Sometime Wednesday morning, you might notice a little something different along your commute.
About 60 people gathered at Eyedrum last weekend to paint signs that will mark the 22-mile BeltLine loop around Atlanta. About 100 plywood pieces measuring 1-by-4 feet, 2-by-4 feet and 4-by-4 feet will go up where Atlanta’s neighborhood transit project crosses public rights of way. Here’s a photo gallery of the BeltLine sign painters at work.
This isn’t a project of the Georgia Department of Transportation, or even BeltLine organizers. It’s the idea of “BeltLine cheerleader” Angel Poventud, who cooked up the plan about a year ago when he realized just how much traffic crossed the BeltLine’s path. When the official channels took too long for his taste, he went to WonderRoot, a Reynoldstown-based community arts organization, for help.

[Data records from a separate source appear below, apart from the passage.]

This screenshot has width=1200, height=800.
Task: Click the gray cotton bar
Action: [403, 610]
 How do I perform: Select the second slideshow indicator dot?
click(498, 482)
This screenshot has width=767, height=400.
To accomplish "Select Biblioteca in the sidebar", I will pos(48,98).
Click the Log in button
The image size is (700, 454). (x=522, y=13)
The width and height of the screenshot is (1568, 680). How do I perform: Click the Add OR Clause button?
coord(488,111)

WonderRoot leaders spent about $600 on supplies and gathered artists, activists, students and transit fans to make the signs. They hope to post them Tuesday night. Most of the signs don’t mention the word “BeltLine,” but organizers hope they’ll signal that something special is coming to that location.

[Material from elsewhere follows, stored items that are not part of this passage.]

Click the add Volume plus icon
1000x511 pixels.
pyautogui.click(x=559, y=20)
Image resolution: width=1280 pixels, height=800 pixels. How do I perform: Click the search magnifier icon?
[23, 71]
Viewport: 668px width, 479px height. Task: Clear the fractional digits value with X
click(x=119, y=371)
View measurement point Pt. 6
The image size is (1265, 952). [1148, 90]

“It’s pretty simple, pretty quick and grassroots,” Poventud said. “I don’t want to say ‘Let’s take the BeltLine back.’ It’s kind of nice to take part of it back, to say ‘Let us do this from the community.’”
Of course, because this is all to be unofficial signage held up by nails and plastic ties, it could come down pretty quickly at the hand of vandals or transportation officials.
Poventud’s take: “They’ll be taken down, not because they’re not supposed to be there, but because they’re badass.”